1) Foster's can, no windscreen. Boiled 2 cups in 6'30". Used 18 grams of fuel. I did this test twice because the fuel seemed very high, but it came out exactly the same both burns. The flame was reaching almost halfway up the sides of the can by the time it reached full throttle.
2) Foster's can plus caldera cone. Used 16g fuel.
3) AGG 3 cups pan, no windscreen. Boiled in 6'00". Used 14g fuel.
4)Should have been AGG 3cups pot with caldera, but I didn't have a caldera to fit this pot.
5)AGG 2qt pot, no windscreen. Boiled 2 cups in 5'30". Used 13g fuel.
6)AGG 2qt pot plus caldera.

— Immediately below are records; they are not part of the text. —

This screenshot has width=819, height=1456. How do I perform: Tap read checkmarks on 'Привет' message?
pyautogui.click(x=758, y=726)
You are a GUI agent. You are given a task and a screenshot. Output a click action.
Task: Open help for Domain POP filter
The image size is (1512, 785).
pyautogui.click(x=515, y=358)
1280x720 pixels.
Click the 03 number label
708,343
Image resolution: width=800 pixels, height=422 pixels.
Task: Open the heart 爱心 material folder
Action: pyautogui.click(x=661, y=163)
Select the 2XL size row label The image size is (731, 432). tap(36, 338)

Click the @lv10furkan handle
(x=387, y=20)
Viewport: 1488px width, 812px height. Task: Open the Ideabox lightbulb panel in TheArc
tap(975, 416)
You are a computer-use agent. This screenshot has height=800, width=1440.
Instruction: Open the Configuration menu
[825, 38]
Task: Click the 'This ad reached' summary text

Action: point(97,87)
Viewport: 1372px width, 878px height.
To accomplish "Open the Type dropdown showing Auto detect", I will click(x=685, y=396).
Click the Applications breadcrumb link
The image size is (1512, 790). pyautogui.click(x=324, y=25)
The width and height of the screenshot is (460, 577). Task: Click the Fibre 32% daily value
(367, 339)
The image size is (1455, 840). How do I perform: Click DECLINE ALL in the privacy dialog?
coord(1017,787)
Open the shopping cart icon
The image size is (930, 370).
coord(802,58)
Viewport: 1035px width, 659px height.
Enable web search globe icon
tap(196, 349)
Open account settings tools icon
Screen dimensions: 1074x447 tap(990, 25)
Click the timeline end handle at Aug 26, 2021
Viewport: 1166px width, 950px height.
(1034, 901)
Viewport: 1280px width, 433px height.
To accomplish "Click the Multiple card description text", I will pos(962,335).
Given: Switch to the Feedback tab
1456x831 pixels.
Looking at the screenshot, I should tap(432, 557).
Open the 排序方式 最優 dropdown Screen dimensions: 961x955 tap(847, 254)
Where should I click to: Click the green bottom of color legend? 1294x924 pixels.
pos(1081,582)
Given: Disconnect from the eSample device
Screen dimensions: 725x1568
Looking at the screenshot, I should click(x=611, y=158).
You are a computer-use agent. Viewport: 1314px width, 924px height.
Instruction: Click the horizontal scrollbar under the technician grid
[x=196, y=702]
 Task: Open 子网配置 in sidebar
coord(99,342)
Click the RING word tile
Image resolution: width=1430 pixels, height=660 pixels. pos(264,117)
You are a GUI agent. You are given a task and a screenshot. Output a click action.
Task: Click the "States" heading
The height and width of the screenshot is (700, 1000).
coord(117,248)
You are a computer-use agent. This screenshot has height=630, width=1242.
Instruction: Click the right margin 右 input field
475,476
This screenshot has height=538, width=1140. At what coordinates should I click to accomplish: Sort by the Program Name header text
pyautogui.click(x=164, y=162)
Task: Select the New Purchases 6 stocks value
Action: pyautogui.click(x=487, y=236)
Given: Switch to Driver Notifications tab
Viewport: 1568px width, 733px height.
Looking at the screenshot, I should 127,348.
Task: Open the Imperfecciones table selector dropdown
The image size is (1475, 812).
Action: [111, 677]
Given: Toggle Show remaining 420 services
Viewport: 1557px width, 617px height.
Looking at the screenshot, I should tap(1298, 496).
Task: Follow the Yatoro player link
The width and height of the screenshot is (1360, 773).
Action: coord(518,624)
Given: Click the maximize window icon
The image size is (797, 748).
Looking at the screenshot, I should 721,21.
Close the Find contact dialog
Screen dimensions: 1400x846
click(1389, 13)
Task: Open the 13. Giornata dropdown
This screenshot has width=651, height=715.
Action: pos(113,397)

Boiled in 7 minutes. Used 10g fuel.
7)AGG 2qt plus caldera, but using 90% methylated spirits (watered down 10%). Exactly the same as burn 6. So with this stove/pot/cone combo, fuel quality made no difference. I know from previous White Box stove experiments that it makes a difference with this stove. I suspect that watering the fuel down may also reduce flame size enough to improve efficiency on smaller diameter pots such as the Foster's.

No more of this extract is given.